Your understanding is incomplete.
Does this help?
[for future reference so you can paste a url and save the typing for code :) ]
http://linux-raid.osdl.org/index.php/Initial_Array_Creation
David
Initial Creation
When mdadm asks the kernel to create a raid array the most noticeable activity
is what's called the "initial resync".
The kernel takes one (or two for raid6) disks and marks them as 'spare'; it then
creates the array in degraded mode. It then marks spare disks as 'rebuilding'
and starts to read from the 'good' disks, calculate the parity and determines
what should be on any spare disks and then writes it. Once all this is done the
array is clean and all disks are active.
This can take quite a time and the array is not fully resilient whilst this is
happening (it is however fully useable).
--assume-clean
Some people have noticed the --assume-clean option in mdadm and speculated that
this can be used to skip the initial resync. Which it does. But this is a bad
idea in some cases - and a *very* bad idea in others.
raid5
For raid5 especially it is NOT safe to skip the initial sync. The raid5
implementation optimises use of the component disks and it is possible for all
updates to be "read-modify-write" updates which assume the parity is correct. If
it is wrong, it stays wrong. Then when you lose a drive, the parity blocks are
wrong so the data you recover using them is wrong. In other words - you will get
data corruption.
For raid5 on an array with more than 3 drive, if you attempt to write a single
block, it will:
* read the current value of the block, and the parity block.

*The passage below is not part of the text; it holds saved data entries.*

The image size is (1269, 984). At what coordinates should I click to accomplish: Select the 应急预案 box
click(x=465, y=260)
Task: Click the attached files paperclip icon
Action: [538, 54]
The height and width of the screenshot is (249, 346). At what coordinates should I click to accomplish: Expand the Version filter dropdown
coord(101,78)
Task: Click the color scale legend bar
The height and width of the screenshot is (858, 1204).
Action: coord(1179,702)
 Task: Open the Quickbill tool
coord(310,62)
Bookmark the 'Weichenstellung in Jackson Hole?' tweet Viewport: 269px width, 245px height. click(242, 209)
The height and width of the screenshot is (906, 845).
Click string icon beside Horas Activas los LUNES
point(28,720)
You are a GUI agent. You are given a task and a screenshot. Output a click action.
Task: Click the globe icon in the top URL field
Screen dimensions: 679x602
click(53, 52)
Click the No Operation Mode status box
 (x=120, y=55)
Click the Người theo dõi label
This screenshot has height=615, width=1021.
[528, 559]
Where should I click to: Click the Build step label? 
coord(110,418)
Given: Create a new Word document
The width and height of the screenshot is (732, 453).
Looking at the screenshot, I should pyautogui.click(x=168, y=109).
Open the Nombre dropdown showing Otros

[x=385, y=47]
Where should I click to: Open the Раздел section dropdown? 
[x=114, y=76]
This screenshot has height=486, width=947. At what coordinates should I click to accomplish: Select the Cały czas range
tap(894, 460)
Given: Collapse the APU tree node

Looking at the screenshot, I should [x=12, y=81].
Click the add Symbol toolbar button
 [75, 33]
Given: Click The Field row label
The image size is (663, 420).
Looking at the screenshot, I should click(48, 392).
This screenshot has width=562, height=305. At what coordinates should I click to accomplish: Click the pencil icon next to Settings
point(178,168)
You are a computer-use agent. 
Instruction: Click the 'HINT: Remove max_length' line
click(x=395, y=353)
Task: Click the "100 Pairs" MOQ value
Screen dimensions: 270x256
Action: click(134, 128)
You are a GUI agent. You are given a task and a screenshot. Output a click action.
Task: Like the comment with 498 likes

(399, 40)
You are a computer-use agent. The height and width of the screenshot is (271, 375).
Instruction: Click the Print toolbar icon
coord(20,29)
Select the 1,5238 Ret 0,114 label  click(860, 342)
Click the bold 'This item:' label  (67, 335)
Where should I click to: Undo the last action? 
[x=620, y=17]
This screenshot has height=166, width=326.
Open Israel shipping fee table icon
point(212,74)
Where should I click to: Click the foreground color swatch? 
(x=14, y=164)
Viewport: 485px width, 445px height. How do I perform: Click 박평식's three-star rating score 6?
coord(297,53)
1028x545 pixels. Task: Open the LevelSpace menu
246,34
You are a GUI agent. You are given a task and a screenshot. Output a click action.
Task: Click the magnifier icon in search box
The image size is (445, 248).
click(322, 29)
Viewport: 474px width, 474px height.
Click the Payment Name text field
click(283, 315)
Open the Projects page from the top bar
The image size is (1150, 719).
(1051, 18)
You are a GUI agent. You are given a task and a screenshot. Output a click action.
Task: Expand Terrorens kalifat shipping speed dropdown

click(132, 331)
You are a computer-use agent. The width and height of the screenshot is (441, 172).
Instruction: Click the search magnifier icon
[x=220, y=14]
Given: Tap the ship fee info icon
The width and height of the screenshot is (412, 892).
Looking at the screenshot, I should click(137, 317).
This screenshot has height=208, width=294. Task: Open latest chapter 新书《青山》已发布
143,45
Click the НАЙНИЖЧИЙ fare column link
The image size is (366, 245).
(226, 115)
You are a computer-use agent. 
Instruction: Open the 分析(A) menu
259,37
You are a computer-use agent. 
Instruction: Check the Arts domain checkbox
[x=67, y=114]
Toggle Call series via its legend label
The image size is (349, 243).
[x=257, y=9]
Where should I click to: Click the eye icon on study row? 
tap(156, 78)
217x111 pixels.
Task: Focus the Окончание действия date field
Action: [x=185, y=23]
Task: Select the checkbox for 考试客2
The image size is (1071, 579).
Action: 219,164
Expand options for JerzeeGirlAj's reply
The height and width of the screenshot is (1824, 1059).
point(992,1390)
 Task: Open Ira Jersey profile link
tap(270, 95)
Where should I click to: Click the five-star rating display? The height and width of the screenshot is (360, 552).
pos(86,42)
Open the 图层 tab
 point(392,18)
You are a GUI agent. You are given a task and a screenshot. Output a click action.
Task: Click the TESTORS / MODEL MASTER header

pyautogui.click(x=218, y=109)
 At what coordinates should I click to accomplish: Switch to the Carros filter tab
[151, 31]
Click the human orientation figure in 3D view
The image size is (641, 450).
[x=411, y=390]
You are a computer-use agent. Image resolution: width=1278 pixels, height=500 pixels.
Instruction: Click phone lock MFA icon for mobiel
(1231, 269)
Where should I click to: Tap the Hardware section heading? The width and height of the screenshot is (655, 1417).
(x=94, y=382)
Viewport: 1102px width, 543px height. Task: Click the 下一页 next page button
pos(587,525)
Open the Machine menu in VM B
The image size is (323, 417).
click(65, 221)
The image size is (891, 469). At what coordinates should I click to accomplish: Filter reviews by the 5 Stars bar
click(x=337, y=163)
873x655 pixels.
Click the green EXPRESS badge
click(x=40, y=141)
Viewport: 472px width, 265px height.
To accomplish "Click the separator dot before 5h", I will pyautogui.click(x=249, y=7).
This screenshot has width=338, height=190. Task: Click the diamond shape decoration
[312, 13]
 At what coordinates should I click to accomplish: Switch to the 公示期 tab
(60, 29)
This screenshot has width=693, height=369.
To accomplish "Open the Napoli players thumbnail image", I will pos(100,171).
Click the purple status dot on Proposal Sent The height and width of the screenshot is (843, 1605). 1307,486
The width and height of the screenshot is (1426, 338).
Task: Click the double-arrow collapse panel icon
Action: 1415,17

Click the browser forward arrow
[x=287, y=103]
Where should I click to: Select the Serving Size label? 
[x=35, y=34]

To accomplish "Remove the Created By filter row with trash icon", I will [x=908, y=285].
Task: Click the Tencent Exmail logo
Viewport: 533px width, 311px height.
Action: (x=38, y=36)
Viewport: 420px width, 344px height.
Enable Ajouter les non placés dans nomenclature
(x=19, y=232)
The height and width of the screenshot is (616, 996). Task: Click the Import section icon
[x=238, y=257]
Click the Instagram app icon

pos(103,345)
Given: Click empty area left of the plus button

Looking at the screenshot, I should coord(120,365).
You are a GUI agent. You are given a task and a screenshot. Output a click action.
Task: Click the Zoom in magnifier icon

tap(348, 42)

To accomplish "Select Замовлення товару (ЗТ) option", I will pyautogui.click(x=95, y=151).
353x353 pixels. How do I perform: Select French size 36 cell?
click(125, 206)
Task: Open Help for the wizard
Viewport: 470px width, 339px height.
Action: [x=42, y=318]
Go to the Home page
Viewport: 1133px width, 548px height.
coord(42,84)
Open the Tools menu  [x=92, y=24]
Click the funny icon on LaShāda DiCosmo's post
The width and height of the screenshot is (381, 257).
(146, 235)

* "subtract" the old value of the block from the parity, and "add" the new
value.
* write out the new data and the new parity.
If the parity was wrong before, it will still be wrong. If you then lose a
drive, you lose your data.
linear, raid0,1,10
These raid levels do not need an initial sync.
linear and raid0 have no redundancy.
raid1 always writes all data to all disks.
raid10 always writes all data to all relevant disks.
Other raid levels
Probably the most noticeable effect for the other raid levels is that if you
don't sync first, then every check will find lots of errors. (Of course you
could 'repair' instead of 'check'. Or do that once. Or something.)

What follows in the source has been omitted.